By: Michael J. Rybicki, Esq.

Employers frequently express extreme frustration and bewilderment with respect to the Board and its decisions. We can only imagine how the owners of Plaza Auto Center, Inc. in Yuma, Arizona must feel following the Board’s Supplemental Decision in Plaza Auto Center, Inc., 360 NLRB No. 117, 199 LRRM 1523 (May 28, 2014), directing reinstatement and back pay for an employee who, while engaging in protected concerted activity, called the owner a “f__ing crook” and an “a___hole” (in the interest of decorum, we’ve declined to reprint the offensive language), told the owner he would regret it if the employee was fired, and who engaged in other conduct that a federal court of appeals concluded called for a remand to the Board to determine whether the employee’s outburst cost him the protection of the Act (Plaza Auto Center, Inc. v. NLRB, 664 F.3d 286 (9th Cir. 2011).
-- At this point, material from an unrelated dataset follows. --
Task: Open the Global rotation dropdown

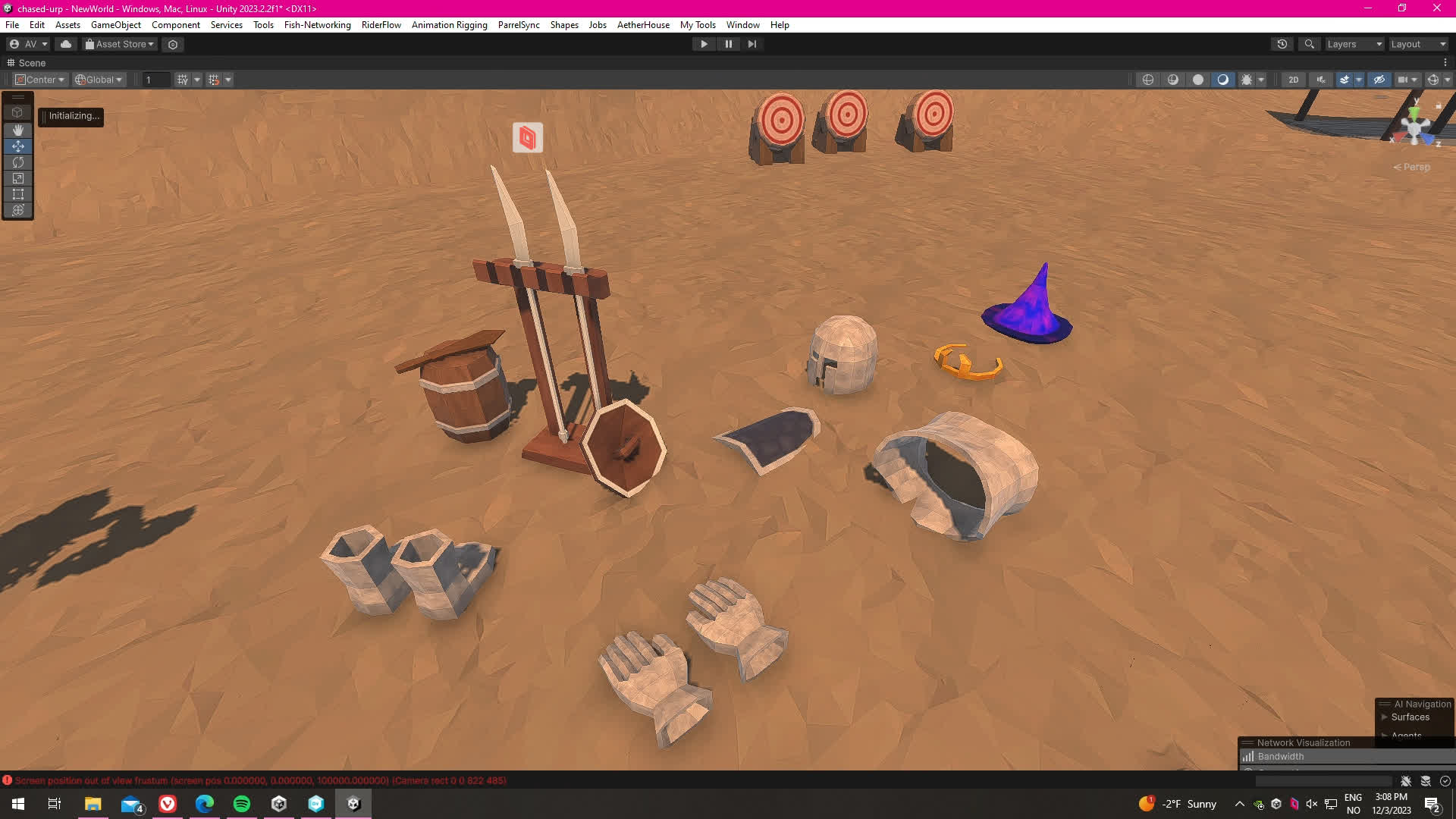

A Board majority (Chairman Pearce and Member Hirozawa) found that the outburst and associated conduct did not deprive the employee of the Act’s protections. The outrageousness of this decision is clear from the dissent of Member Johnson, whose comments also give a fair flavor of the facts in the case:

[The Majority’s] approach implies that such misbehavior is normative, or at least that the Act mandates tolerance of it whenever profane or menacing outbursts are somehow connected to protected concerted activity. I disagree. By this standard employees … will be permitted to curse, denigrate, and defy their managers with impunity during the course of otherwise protected activity, provided that they do so in front of a relatively small audience, can point to some provocation, and do not make any overt threats. In my view, few, if any, employers would countenance such behavior in the absence of protected activity. I do not believe they must act so differently when the confrontation involves protected activity.

In reaching its decision, the Majority reversed certain critical credibility findings by the administrative law judge, which is highly unusual. The Majority also notes that the employee had no history of similar misconduct. At the time of his termination, however, the employee had been employed for only two months.